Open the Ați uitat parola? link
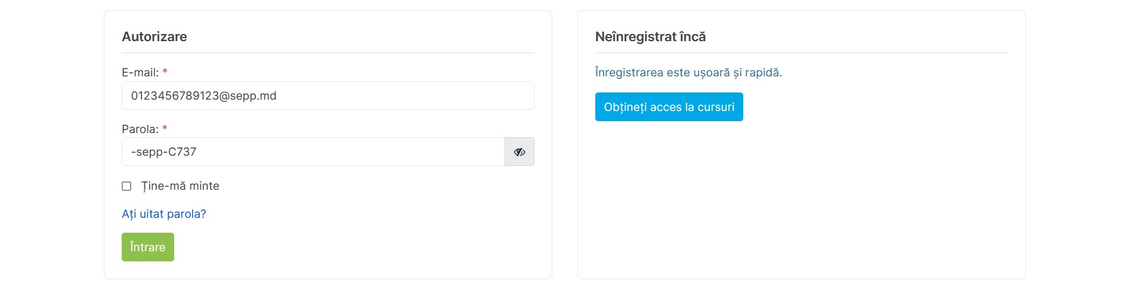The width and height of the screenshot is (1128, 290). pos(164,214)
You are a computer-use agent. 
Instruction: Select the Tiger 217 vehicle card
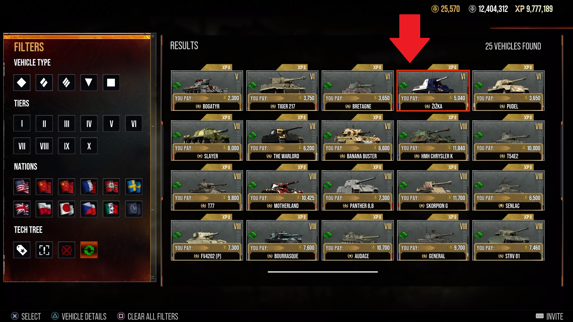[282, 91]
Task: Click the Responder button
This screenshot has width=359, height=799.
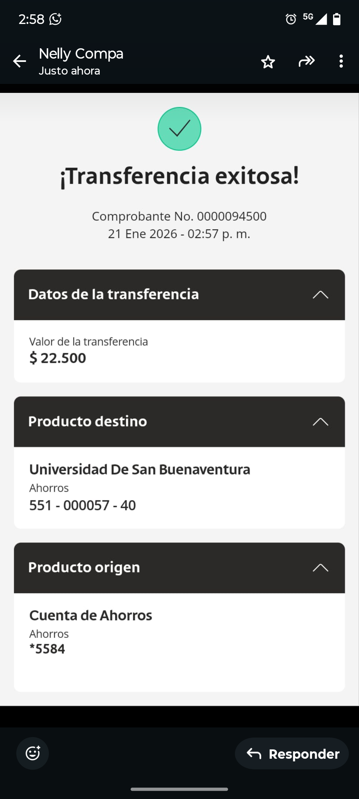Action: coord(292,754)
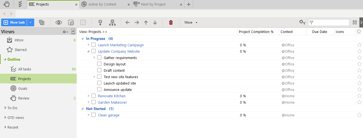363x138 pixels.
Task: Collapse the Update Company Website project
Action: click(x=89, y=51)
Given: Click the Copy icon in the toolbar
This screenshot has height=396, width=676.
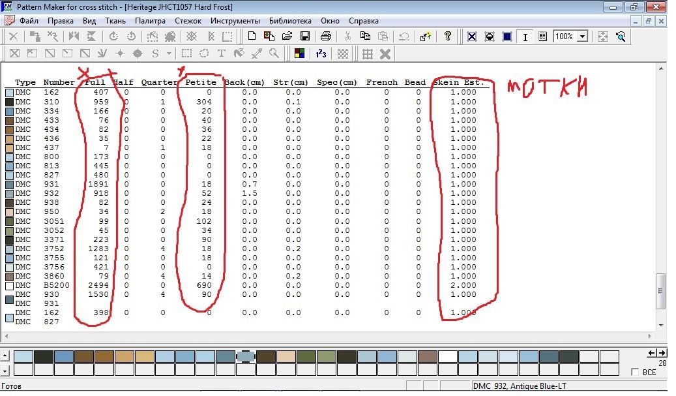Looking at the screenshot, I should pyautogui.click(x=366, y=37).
....
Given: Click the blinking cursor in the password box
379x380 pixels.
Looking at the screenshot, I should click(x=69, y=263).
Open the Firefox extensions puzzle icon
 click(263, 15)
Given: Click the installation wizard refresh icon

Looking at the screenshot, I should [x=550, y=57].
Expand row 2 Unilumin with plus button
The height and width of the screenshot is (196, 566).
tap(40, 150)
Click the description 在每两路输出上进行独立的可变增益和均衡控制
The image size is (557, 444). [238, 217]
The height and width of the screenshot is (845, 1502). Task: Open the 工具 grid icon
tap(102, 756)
....
◆ REQUIREMENT ◆
Across all the lines of the data, count those that include the word "button" and reply with that number only.

◆ SOLUTION FOR THIS TASK ◆
2